In a previous post, I mentioned that I asked Claude to collect RSS feeds for US newspapers. Here was the prompt:
Create a list of RSS feeds and save them using the following steps:
* Review all of the newspapers linked from this page (https://en.wikipedia.org/wiki/List_of_newspapers_in_the_United_States ), identify if they have a website, and make a list of the RSS feeds available from the website.

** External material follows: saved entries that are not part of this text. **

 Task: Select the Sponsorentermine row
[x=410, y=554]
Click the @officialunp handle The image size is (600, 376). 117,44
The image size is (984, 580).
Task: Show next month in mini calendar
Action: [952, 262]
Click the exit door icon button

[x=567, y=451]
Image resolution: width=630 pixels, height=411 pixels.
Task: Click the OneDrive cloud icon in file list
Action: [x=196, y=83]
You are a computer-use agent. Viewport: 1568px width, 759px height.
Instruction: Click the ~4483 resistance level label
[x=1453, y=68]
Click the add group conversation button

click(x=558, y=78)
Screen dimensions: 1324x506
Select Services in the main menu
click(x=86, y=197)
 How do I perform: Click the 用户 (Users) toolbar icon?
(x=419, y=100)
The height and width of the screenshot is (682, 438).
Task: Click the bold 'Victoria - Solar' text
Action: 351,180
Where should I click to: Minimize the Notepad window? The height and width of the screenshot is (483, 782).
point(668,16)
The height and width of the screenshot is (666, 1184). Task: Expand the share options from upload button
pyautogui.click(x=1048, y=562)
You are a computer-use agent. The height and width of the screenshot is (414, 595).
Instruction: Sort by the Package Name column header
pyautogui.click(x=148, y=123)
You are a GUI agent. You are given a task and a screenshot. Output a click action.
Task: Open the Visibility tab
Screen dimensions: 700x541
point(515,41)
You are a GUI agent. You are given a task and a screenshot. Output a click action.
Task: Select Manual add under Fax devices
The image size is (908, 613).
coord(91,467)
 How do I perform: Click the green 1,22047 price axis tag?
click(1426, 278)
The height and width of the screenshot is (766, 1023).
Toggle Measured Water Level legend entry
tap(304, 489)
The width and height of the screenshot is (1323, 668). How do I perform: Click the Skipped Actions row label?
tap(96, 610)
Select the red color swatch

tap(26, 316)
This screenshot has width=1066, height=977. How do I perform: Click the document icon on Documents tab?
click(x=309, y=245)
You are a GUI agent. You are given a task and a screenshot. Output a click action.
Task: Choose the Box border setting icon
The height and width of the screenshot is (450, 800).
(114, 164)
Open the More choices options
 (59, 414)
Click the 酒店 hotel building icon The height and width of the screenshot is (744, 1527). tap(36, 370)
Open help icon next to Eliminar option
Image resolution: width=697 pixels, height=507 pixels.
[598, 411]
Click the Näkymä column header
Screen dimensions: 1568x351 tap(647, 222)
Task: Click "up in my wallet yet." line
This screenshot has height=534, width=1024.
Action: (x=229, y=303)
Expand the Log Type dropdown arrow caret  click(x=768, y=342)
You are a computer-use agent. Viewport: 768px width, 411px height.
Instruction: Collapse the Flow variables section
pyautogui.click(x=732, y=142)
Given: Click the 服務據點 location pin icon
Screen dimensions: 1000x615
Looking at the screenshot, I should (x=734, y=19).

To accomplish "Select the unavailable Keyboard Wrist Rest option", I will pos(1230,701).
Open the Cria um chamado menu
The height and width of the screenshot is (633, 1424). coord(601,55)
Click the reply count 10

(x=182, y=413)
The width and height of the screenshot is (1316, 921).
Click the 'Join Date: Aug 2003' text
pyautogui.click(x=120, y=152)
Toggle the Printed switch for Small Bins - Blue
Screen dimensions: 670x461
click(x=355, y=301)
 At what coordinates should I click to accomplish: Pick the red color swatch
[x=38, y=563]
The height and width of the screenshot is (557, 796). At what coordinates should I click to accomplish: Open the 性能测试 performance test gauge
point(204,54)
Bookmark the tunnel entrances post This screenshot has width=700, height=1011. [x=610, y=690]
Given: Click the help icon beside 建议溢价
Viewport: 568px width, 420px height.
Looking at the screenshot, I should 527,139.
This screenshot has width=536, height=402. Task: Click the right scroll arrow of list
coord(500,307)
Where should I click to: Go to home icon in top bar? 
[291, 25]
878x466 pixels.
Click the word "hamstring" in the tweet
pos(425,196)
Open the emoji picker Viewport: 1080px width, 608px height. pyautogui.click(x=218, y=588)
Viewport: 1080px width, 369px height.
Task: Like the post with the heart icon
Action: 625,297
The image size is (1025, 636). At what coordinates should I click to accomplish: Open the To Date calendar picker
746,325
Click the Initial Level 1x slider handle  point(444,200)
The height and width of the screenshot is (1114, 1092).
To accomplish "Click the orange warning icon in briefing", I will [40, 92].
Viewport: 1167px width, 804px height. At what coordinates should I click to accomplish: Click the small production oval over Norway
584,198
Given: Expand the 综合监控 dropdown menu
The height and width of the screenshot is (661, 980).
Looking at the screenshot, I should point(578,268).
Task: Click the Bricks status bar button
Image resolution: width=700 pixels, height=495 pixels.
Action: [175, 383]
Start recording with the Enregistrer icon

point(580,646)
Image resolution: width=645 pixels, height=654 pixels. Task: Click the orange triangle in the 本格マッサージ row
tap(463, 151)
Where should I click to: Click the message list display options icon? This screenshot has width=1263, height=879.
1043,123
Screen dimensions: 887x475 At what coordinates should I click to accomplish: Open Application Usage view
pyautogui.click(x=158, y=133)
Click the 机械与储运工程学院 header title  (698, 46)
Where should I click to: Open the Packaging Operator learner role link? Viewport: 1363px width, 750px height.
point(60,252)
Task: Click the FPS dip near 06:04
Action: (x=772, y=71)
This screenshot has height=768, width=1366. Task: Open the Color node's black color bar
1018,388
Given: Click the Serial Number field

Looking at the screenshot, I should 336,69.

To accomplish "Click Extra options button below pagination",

* Identify which newspapers do not have RSS feeds
* Identify which newspapers do not have websites
* Create a OPML subscription list of all RSS feeds identified and save this file to C:\Users\sylve\Documents\Claude_Projects\News_Archive
* Create a text file that lists the newspapers that do not have RSS feeds and save this file to C:\Users\sylve\Documents\Claude_Projects\News_Archive
* Create a text file that lists the newspapers that do not have websites and save this file to C:\Users\sylve\Documents\Claude_Projects\News_Archive
* Add the OPML and text files created to a new repository in my Gitlab account called news-archive
The result of this prompt was an OPML file with 386 feed URLs, but only 22 of them had any items. I looked at the first 5 feeds, and saw that Claude had taken the root URL of a site and added “/rss/” to the URL. There was nothing there. Why did Claude do that? Why did it not search on the site to find a valid feed, and if there was none, to add it to the list of newspapers that do not have feeds? If anyone has any insight into this, I would love to hear it.